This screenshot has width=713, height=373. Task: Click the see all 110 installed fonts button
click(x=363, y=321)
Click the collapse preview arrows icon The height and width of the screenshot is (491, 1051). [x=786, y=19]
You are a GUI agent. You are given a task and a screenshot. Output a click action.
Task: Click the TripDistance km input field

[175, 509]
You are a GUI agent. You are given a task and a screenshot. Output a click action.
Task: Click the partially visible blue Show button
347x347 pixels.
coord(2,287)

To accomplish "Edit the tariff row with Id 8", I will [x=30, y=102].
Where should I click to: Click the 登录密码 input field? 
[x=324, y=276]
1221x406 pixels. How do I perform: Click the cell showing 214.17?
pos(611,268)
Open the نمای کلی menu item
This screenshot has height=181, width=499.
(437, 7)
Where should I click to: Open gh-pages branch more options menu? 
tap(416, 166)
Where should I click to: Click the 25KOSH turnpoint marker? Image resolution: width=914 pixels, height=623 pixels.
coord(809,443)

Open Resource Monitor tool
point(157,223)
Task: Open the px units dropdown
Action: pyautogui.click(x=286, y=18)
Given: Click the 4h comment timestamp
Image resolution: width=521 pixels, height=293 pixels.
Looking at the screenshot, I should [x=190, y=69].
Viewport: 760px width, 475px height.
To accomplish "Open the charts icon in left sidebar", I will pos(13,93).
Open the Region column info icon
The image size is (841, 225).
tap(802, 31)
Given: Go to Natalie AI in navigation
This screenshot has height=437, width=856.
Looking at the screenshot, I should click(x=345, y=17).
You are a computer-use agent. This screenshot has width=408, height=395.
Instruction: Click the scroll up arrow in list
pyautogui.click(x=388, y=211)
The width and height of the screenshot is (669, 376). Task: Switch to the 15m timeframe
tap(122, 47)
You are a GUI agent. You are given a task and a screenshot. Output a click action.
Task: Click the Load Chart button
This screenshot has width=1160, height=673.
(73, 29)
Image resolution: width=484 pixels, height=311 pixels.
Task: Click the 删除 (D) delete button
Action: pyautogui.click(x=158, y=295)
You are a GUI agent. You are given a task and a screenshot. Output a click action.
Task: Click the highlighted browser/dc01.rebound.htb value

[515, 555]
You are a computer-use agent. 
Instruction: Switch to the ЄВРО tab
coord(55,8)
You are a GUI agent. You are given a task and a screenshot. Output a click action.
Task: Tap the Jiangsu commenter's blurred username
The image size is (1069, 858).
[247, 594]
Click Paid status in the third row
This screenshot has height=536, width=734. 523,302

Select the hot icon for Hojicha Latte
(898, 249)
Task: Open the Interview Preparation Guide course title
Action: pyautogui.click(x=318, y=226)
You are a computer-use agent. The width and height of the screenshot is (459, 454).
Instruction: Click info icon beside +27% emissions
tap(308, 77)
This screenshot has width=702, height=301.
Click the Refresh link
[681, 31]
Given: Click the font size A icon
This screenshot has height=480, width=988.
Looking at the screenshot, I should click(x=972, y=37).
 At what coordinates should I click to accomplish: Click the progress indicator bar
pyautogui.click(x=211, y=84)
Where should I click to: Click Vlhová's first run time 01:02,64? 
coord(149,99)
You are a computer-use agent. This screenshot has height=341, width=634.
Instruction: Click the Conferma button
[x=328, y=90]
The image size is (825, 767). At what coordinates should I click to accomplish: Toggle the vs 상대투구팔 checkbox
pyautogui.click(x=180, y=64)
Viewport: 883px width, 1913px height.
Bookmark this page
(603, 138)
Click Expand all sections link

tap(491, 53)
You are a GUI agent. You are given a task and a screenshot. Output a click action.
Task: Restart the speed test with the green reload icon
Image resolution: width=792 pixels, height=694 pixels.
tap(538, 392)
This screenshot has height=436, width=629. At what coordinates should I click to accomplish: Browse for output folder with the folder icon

Task item: Looking at the entries above, copy out every line in which "computer" occurs.

Output of the task:
You are a computer-use agent. This screenshot has width=408, height=395.
You are a computer-use agent. 
You are a computer-use agent. The width and height of the screenshot is (459, 454).
You are a computer-use agent. This screenshot has height=341, width=634.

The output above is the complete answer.